> To-do list:
A) Echo the blog post about never working at Google from "In the past" up to and including "probably never mix.".
B) List every sentence ending in a question mark inside the Doug Bowman quotation in the blog post about never working at Google.

> Excerpted passage:
····················

This is why I’m never going to work at Google

In the past year, a few people who knew I would be on the lookout for a new full-time position have asked me if I’d consider working at Google. These two articles provide some insights as to why Mark Bult + Google would probably never mix.

Doug Bowman, a highly experienced designer who I respect a lot, has left Google to join Twitter. Of his departure, he writes:

“…Without a person at (or near) the helm who thoroughly understands the principles and elements of Design, a company eventually runs out of reasons for design decisions. With every new design decision, critics cry foul. Without conviction, doubt creeps in. Instincts fail. ‘Is this the right move?’ When a company is filled with engineers, it turns to engineering to solve problems. Reduce each decision to a simple logic problem. Remove all subjectivity and just look at the data. Data in your favor? Ok, launch it. Data shows negative effects? Back to the drawing board. And that data eventually becomes a crutch for every decision, paralyzing the company and preventing it from making any daring design decisions.”

····················

> Source excerpt:

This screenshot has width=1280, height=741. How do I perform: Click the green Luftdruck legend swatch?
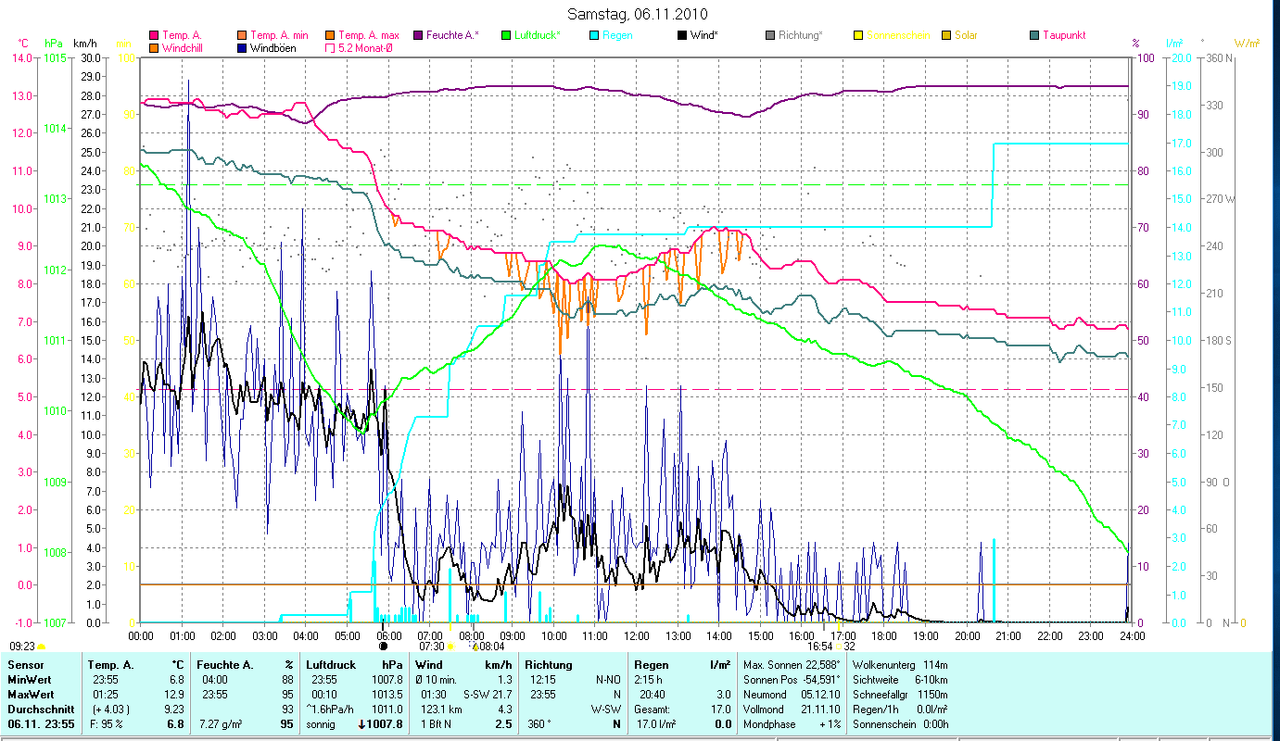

····················

> Task solutions:
A)
In the past year, a few people who knew I would be on the lookout for a new full-time position have asked me if I’d consider working at Google. These two articles provide some insights as to why Mark Bult + Google would probably never mix.

B)
Is this the right move?
Data in your favor?
Data shows negative effects?